The IPS study, called Executive Excess, analysed the data of 300 top US businesses. It found the average gap between CEO and median worker pay jumped to 670-to-1, meaning the average CEO took home $670 for every $1 an average worker earned. This ratio was up from 604-to-1 in 2020. There were 49 firms which had ratios above 1,000-to-1.
At more than a third of the companies surveyed, IPS found that median worker pay did not keep pace with inflation.
Sarah Anderson, director of the IPS Global Economy Project, said: “CEOs’ pandemic greed grab has sparked outrage among Americans across the political spectrum.”
Such examples of extreme corporate pay gaps mean bad news for business.
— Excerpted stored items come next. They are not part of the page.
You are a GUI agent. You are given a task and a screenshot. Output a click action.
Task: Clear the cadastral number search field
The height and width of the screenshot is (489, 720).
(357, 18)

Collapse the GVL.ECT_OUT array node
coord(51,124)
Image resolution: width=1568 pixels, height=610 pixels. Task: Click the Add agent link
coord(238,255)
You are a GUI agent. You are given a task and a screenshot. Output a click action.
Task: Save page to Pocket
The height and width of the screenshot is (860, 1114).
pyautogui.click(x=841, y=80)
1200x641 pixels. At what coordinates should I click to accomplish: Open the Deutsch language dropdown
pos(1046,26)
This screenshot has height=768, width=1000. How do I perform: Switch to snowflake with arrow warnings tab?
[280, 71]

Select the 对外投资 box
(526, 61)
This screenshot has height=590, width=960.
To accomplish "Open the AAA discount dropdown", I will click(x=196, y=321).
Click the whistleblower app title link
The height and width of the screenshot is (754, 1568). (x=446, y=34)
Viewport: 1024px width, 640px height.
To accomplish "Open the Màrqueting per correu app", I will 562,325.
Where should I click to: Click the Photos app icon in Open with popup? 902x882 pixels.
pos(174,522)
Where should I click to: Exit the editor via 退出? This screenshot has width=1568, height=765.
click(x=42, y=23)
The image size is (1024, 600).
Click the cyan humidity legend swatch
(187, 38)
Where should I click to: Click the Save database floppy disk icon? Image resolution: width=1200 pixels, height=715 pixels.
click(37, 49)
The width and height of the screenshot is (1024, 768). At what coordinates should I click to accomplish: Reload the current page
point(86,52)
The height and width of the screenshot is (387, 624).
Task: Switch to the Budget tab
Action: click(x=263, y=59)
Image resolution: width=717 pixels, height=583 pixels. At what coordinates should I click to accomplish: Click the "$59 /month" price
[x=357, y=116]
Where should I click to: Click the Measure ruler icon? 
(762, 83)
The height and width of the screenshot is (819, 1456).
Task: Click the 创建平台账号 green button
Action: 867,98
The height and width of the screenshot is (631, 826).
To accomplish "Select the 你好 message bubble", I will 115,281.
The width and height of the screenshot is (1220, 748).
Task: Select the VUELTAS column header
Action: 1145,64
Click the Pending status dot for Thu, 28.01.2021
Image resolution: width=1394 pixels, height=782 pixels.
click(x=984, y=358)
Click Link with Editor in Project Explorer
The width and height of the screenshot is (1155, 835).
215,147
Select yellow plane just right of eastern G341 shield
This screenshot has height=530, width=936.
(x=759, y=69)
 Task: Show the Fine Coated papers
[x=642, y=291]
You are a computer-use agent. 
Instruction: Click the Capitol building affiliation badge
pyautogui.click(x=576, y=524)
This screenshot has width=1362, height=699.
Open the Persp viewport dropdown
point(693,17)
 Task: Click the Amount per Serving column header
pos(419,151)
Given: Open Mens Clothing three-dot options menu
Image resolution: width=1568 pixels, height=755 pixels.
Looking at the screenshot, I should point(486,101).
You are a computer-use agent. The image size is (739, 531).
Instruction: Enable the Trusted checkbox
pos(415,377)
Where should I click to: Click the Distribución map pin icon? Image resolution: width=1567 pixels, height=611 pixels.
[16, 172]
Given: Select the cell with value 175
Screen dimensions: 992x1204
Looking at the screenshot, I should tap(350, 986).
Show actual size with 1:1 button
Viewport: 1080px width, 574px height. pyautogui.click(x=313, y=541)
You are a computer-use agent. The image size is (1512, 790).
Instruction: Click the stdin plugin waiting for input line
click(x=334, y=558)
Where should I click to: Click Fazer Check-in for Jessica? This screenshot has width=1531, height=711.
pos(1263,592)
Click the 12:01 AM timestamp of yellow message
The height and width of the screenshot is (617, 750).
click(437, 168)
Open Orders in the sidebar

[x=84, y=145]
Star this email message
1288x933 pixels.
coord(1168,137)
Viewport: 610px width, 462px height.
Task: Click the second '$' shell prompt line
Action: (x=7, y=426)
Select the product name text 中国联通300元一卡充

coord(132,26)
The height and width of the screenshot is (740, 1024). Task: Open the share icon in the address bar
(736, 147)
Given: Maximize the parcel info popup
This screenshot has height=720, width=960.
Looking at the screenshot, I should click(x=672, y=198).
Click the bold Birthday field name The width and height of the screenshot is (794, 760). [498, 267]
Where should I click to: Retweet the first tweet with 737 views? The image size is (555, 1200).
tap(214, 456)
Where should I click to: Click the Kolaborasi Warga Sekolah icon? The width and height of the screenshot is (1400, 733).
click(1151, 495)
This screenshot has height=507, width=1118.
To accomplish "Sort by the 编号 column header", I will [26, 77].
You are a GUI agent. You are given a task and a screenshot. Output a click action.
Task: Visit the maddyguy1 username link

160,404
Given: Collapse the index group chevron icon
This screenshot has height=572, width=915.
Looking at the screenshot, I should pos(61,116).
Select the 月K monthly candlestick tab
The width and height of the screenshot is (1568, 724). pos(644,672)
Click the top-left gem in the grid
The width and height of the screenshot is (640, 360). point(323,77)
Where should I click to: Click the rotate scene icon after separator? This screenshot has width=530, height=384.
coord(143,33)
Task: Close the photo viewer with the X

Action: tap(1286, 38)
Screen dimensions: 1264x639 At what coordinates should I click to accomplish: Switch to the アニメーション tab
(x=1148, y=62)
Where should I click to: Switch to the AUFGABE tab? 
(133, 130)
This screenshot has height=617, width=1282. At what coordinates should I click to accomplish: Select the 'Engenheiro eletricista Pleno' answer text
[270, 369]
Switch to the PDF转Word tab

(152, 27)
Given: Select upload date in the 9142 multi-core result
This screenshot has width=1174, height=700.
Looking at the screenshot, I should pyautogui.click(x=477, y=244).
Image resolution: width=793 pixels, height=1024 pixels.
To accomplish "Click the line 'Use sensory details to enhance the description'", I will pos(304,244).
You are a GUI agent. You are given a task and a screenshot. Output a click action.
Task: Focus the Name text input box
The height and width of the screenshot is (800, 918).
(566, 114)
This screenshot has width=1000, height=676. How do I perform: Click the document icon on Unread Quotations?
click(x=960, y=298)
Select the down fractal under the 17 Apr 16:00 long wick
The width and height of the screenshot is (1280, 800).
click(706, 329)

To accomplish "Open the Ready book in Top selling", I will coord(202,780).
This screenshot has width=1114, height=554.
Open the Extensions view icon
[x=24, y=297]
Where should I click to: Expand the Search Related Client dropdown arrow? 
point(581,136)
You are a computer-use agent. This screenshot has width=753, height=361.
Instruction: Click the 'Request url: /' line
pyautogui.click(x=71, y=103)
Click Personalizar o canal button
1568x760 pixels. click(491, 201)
A Harvard Business School study, for instance, has found that companies with overpaid CEOs and underpaid workers see significantly higher levels of employee dissatisfaction and turnover, as well as lower sales.
The corporate-pay disparities are also driving gender and racial disparities ever wider, according to the IPS. Women and people of color make up a disproportionately large share of today’s low-wage workers and a tiny share of corporate leaders. In 2021, less than one percent of Fortune 500 corporations employed Black CEOs, and just eight per cent of these firms had women at their helm.
This executive excess has Americans across the political spectrum fed up. One just-released poll shows that 87 percent of us see the growing gap between CEO and worker pay as a problem for the country. An astounding 62% of Republicans and 75% of Democrats favor a cap on CEO pay relative to worker pay, regardless of company performance.